The perpetual 1787 Article II “natural born Citizen” designation was NOT changed by the 1868 14th amendment  “citizen”designation, nor was it changed by the 1952 Immigration and Nationality Act “citizen” designation for the same reason that the temporary 1787 Article II “or a Citizen” was NOT changed by the 1868 14th amendment “citizen” designation nor by the 1952 Immigration and Nationality Act “citizen” designation.

Both the perpetual “natural born Citizen” designation and the temporary “or a Citizen” designation were written with original intent that is immutable.

A 1787 “…or a Citizen”

In the case of a 1787 Article II “…or a Citizen,” the immutable fact is that it was a TEMPORARY designation at that time AND for as long as a 1787 Article II “…or a Citizen … at the time of the Adoption of this Constitution” was alive.
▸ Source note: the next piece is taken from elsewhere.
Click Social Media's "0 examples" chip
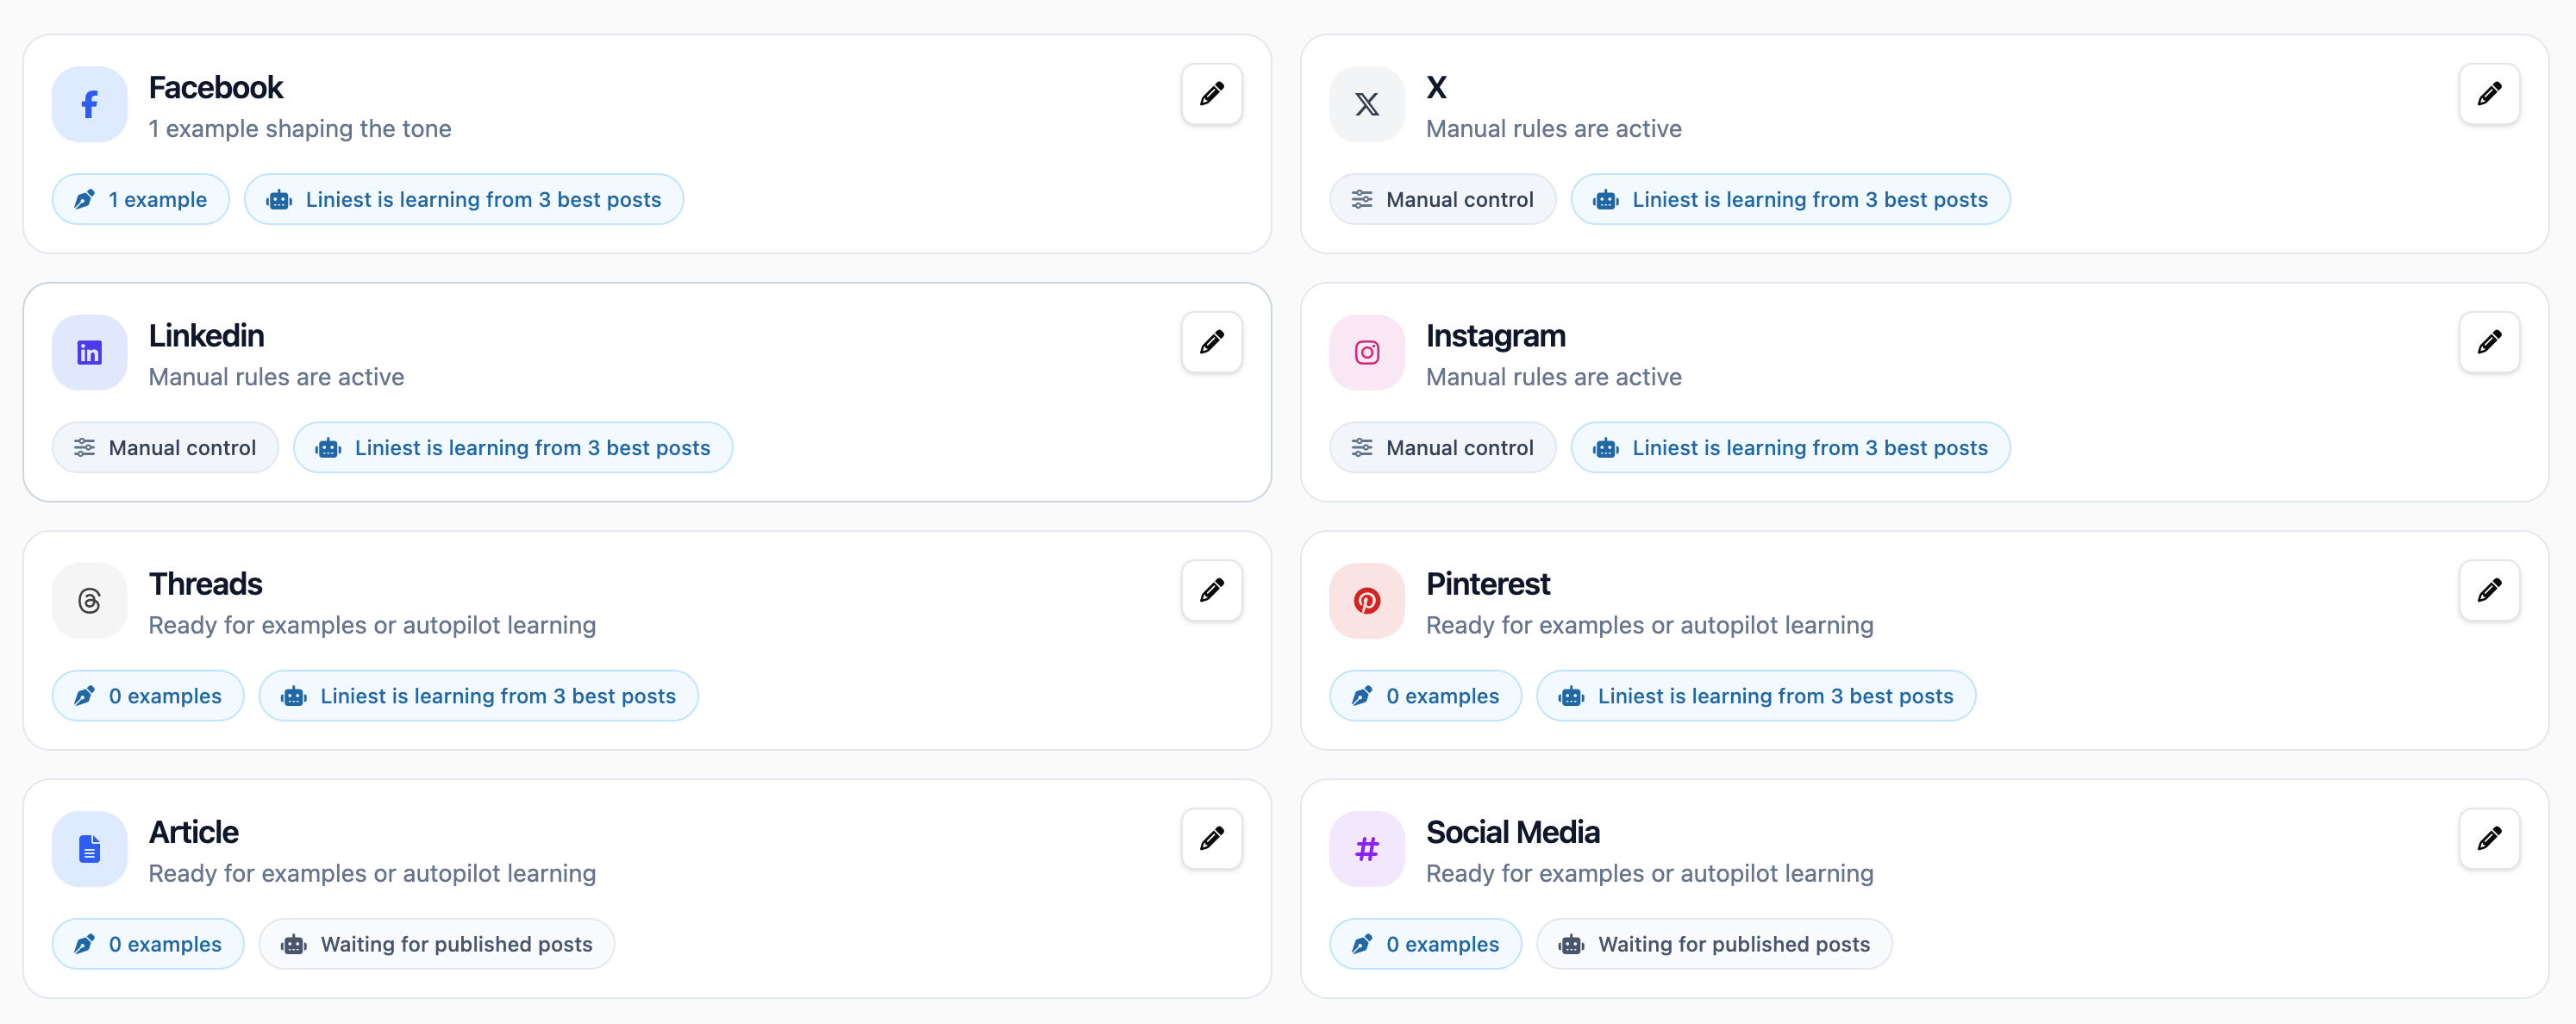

The LAST “…or a Citizen” probably died in the mid 1800s.

Since all 1787 Article II “…or a Citizen” citizens who were alive “… at the time of the adoption …” are now dead, a 1787 Article II “…or a Citizen” can NEVER again “occupy” the office of POTUS.

That’s obvious.

A 1787 “natural born Citizen”

In the case of a 1787 “natural born Citizen,” the immutable fact is that it was a PERPETUAL designation at that time AND for as long as a 1787 “natural born Citizen,” who was so designated “…at the time of the Adoption of this Constitution…,” was alive, and it applied as well to their posterity into perpetuity. According to natural law, that means for as long into the future as children are born on U.S. soil to TWO (2) U.S. citizen parents.

In 1787, YES, definitely – parents MUST be married for the child to be considered a ‘natural born Citizen.’

Since all persons who were a 1787 Article II Section 1 Clause 5  “natural born Citizen” and alive “…at the time of the adoption…” are ALL dead now,  the last one having died in the 1800s, ONLY children from September 17, 1787 and forever into the future who are born on U.S. soil to TWO (2) U.S. citizen parents married to each other, citizens either by birth or by their naturalization, and who were U.S. citizens BEFORE the child is born, only that child can be a “natural born Citizen…eligible to the Office of President.”